Amended by Acts 1995, 74th Leg., ch. 20, § 1, eff. April 20, 1995; Acts 1995, 74th Leg., ch. 751, § 7, eff. Sept. 1, 1995.
§ 42.007. AFFIRMATIVE DEFENSE. The defendant may plead as an affirmative defense that the defendant acted in violation of the order with the express consent of the plaintiff.
Amended by Acts 1995, 74th Leg., ch. 20, § 1, eff. April 20, 1995; Acts 1999, 76th Leg., ch. 437, § 1, eff. Sept. 1, 1999.
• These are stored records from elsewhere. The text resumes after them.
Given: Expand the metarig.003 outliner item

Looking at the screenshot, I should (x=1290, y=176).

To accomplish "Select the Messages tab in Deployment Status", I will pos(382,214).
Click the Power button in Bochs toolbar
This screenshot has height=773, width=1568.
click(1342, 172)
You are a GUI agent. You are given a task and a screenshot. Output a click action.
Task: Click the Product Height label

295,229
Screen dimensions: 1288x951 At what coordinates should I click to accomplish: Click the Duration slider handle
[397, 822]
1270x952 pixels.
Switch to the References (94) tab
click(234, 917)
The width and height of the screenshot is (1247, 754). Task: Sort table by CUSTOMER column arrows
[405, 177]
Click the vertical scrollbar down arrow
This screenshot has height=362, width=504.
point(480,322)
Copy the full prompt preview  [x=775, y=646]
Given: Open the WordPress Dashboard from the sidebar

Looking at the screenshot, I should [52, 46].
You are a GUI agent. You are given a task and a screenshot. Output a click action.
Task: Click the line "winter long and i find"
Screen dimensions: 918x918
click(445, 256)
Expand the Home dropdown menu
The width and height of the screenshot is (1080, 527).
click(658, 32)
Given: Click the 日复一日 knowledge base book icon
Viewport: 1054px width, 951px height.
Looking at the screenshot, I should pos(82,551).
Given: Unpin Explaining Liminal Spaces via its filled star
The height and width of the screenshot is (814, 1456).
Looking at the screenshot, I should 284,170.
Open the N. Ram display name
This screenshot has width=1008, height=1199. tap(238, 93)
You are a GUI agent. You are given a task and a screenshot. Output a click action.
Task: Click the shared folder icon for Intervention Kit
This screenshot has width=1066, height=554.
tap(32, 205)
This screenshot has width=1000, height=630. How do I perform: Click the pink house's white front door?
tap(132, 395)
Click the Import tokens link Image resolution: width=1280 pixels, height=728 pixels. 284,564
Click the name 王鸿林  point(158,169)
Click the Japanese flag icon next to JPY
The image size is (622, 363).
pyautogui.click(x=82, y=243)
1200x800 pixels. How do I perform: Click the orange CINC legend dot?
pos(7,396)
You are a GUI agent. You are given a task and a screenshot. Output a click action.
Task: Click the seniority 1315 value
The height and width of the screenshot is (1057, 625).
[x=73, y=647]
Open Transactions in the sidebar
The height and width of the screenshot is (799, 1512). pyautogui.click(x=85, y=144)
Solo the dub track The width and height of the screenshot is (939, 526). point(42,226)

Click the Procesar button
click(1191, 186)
§ 42.008. REMEDIES NOT AFFECTED. This chapter does not affect any other civil or criminal remedy available to any person, including the child, for interference with a possessory right, nor does it affect the power of a parent to represent the interest of a child in a suit filed on behalf of the child.
Amended by Acts 1995, 74th Leg., ch. 20, § 1, eff. April 20, 1995.
§ 42.009. FRIVOLOUS SUIT. A person sued for damages as provided by this chapter is entitled to recover attorney's fees and court costs if:
(1) the claim for damages is dismissed or judgment is awarded to the defendant; and
(2) the court or jury finds that the claim for damages is frivolous, unreasonable, or without foundation.
Amended by Acts 1995, 74th Leg., ch. 20, § 1, eff. April 20, 1995.